09:40 am - Sat, June 16 2012
Don Dix said:
Tony,

Some of the troubling issues (anti-union) you assign to 'others' are important to many. But including right-to-work laws? Really?

Oregon's financial woes have serious roots in the 'closed shop' attitude of the Oregon's employee unions. Teachers, who on camera will testify they only want the best for the kids, will fall in line and strike if the union decides raises aren't enough. So, in the end, money wins and kids lose.

Longshoremen at the Port of Portland are accused (by the NLRB) of a 'slowdown' since June 1. Truck traffic backs up a mile at times, costing everyone. The union is upset that two (2) jobs are currently being performed by another union, IBEW (the 'jobs' are to plug and unplug refrigerated containers, and monitor the temps). What wonderful union public benefit can be accredited to this action?
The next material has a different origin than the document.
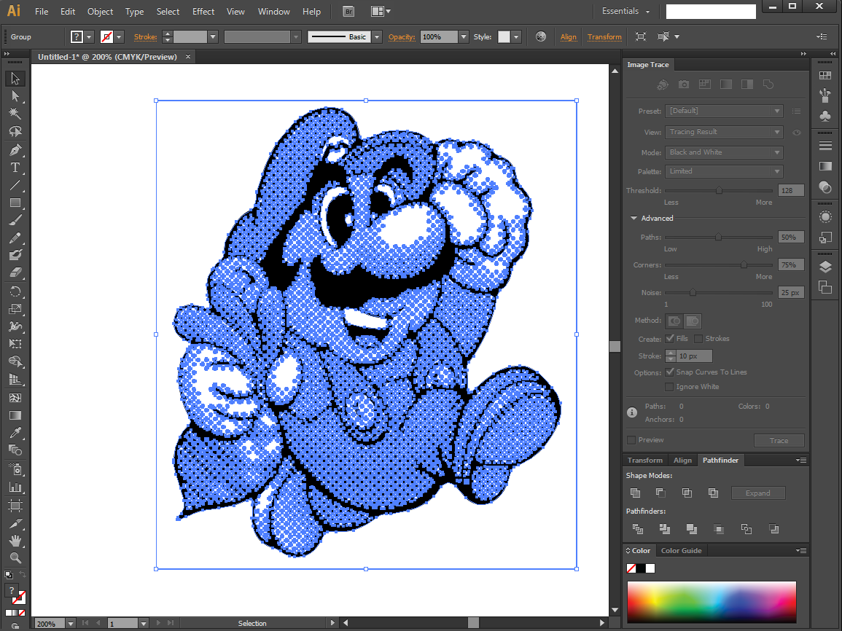Click the Unite shape mode icon
842x631 pixels.
tap(635, 493)
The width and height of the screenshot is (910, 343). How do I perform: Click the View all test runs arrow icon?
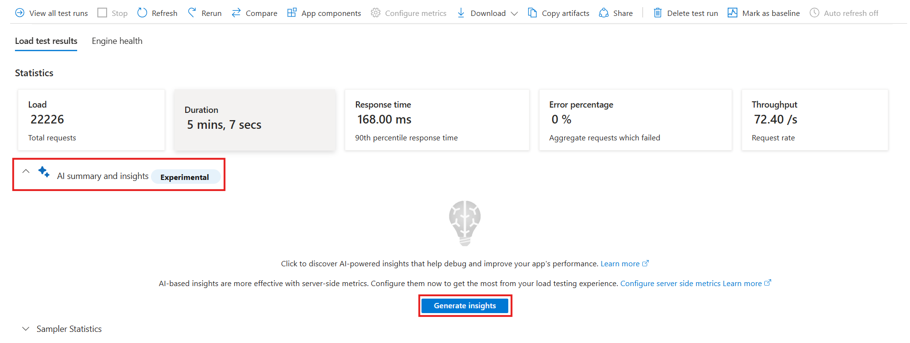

As of 2011, right-to-work states had lower unemployment and a lower cost of living than those without. Which is more attractive?

Oregon government is, in reality, controlled by public employee unions. Governor Ted's staff was made up of many former union chiefs. Legislators who lean union are showered with campaign cash. It was plan, and it worked (for the unions) -- just not for those who pay the bills -- the taxpayers.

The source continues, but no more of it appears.